_EXERCISE DETAILS_
Your answer should be the lines below from the one with "Task: Open the Window menu" to the one with "Given: Open the QuickCalc calculator icon", both included, given again exactly and with nothing added.

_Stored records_
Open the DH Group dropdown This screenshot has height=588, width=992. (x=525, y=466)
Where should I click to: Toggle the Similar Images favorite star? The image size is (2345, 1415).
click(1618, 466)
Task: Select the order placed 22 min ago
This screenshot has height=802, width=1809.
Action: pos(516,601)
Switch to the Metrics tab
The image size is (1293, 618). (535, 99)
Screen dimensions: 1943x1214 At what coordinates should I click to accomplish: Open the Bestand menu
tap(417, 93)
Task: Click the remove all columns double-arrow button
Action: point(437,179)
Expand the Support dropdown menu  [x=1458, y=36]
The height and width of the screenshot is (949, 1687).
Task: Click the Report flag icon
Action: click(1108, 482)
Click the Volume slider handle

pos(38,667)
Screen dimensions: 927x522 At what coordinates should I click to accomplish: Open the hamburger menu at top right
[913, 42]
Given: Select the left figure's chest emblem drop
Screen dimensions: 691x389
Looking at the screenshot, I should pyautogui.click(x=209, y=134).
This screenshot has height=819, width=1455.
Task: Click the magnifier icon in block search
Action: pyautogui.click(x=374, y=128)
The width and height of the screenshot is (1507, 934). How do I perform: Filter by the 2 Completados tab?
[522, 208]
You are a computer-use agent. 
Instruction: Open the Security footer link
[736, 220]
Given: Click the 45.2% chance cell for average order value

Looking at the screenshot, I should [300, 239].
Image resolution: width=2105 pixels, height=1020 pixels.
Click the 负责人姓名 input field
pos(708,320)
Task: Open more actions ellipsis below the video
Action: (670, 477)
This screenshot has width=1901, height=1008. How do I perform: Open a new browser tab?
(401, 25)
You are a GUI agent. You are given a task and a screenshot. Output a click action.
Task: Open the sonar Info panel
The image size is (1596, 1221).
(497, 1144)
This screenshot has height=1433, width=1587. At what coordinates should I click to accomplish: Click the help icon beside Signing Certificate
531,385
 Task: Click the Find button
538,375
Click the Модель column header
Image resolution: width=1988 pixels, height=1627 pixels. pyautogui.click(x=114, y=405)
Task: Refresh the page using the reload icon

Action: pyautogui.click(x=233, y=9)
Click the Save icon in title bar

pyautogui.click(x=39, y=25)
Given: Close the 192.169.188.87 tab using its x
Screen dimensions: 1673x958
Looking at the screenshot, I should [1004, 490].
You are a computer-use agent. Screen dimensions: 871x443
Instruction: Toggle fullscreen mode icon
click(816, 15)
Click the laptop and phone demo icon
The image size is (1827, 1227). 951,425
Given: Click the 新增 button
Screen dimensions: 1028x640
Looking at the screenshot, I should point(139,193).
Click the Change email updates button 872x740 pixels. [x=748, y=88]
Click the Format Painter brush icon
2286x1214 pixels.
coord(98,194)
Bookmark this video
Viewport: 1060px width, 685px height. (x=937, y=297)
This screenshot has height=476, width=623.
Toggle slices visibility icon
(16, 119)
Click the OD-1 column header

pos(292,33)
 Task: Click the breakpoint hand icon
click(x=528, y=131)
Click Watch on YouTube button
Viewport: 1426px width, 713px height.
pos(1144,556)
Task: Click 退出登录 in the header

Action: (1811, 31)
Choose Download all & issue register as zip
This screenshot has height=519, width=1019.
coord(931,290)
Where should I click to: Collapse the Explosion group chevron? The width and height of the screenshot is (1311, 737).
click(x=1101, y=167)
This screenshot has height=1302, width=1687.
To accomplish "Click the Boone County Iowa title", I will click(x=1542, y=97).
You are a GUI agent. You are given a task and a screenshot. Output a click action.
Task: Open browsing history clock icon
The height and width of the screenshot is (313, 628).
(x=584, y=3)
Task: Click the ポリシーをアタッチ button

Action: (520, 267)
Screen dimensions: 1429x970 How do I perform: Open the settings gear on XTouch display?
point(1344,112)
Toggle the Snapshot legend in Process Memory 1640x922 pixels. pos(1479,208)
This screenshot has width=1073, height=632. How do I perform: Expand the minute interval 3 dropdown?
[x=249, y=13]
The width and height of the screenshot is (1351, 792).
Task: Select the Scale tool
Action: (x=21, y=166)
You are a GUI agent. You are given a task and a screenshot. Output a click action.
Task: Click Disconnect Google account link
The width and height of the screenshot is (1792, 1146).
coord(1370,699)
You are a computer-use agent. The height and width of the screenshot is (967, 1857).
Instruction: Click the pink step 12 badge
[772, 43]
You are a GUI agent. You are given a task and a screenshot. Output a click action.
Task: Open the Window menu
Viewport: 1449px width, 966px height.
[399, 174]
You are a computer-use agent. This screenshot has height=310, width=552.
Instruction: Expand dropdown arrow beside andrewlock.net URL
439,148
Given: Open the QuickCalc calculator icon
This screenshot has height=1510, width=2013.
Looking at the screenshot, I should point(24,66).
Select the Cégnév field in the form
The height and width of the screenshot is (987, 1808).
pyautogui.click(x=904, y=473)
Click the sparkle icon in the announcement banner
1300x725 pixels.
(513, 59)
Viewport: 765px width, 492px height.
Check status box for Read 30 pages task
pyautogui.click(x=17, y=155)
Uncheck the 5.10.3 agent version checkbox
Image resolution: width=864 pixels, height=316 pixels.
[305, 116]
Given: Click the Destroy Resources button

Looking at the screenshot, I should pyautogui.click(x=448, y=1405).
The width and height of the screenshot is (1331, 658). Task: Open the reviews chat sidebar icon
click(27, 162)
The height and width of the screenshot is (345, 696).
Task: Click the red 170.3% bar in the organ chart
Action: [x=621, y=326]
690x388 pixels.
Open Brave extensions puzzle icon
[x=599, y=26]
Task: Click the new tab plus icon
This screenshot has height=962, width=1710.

_SOLUTION FOR THIS PROBLEM_
Task: Open the Window menu
Viewport: 1449px width, 966px height.
[399, 174]
You are a computer-use agent. This screenshot has height=310, width=552.
Instruction: Expand dropdown arrow beside andrewlock.net URL
439,148
Given: Open the QuickCalc calculator icon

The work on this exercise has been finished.